> _What is required_
Edit the records below by changing each "How do I perform" to "How can I do". Leave every other part as it is.

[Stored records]
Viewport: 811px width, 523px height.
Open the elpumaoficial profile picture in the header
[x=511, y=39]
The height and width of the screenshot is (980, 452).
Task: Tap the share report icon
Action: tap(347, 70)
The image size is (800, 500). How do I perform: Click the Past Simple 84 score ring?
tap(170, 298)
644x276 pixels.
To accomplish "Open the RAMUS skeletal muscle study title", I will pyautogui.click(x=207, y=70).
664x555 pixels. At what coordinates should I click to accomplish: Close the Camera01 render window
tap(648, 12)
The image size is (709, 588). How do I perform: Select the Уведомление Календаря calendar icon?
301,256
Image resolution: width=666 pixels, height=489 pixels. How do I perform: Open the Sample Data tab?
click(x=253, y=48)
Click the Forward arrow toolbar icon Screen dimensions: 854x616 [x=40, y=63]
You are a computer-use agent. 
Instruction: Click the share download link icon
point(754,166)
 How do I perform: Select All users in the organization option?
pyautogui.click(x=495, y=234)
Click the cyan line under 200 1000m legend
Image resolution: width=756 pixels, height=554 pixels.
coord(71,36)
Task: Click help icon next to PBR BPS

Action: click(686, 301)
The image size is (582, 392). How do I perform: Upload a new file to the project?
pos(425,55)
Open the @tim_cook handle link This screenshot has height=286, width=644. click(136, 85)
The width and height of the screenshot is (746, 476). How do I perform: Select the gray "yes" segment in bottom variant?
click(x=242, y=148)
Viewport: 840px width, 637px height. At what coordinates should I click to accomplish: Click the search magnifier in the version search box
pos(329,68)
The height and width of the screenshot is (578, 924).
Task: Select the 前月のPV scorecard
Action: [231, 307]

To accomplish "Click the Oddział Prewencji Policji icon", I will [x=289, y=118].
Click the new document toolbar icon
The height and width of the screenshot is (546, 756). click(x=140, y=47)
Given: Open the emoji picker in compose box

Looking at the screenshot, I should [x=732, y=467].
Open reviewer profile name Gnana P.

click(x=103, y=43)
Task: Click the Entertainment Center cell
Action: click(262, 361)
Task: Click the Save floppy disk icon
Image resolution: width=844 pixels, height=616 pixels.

> _Answer_
Viewport: 811px width, 523px height.
Open the elpumaoficial profile picture in the header
[x=511, y=39]
The height and width of the screenshot is (980, 452).
Task: Tap the share report icon
Action: tap(347, 70)
The image size is (800, 500). How can I do: Click the Past Simple 84 score ring?
tap(170, 298)
644x276 pixels.
To accomplish "Open the RAMUS skeletal muscle study title", I will pyautogui.click(x=207, y=70).
664x555 pixels. At what coordinates should I click to accomplish: Close the Camera01 render window
tap(648, 12)
The image size is (709, 588). How can I do: Select the Уведомление Календаря calendar icon?
301,256
Image resolution: width=666 pixels, height=489 pixels. How can I do: Open the Sample Data tab?
click(x=253, y=48)
Click the Forward arrow toolbar icon Screen dimensions: 854x616 [x=40, y=63]
You are a computer-use agent. 
Instruction: Click the share download link icon
point(754,166)
 How can I do: Select All users in the organization option?
pyautogui.click(x=495, y=234)
Click the cyan line under 200 1000m legend
Image resolution: width=756 pixels, height=554 pixels.
coord(71,36)
Task: Click help icon next to PBR BPS

Action: click(686, 301)
The image size is (582, 392). How can I do: Upload a new file to the project?
pos(425,55)
Open the @tim_cook handle link This screenshot has height=286, width=644. click(136, 85)
The width and height of the screenshot is (746, 476). How can I do: Select the gray "yes" segment in bottom variant?
click(x=242, y=148)
Viewport: 840px width, 637px height. At what coordinates should I click to accomplish: Click the search magnifier in the version search box
pos(329,68)
The height and width of the screenshot is (578, 924).
Task: Select the 前月のPV scorecard
Action: [231, 307]

To accomplish "Click the Oddział Prewencji Policji icon", I will [x=289, y=118].
Click the new document toolbar icon
The height and width of the screenshot is (546, 756). click(x=140, y=47)
Given: Open the emoji picker in compose box

Looking at the screenshot, I should [x=732, y=467].
Open reviewer profile name Gnana P.

click(x=103, y=43)
Task: Click the Entertainment Center cell
Action: click(262, 361)
Task: Click the Save floppy disk icon
Image resolution: width=844 pixels, height=616 pixels.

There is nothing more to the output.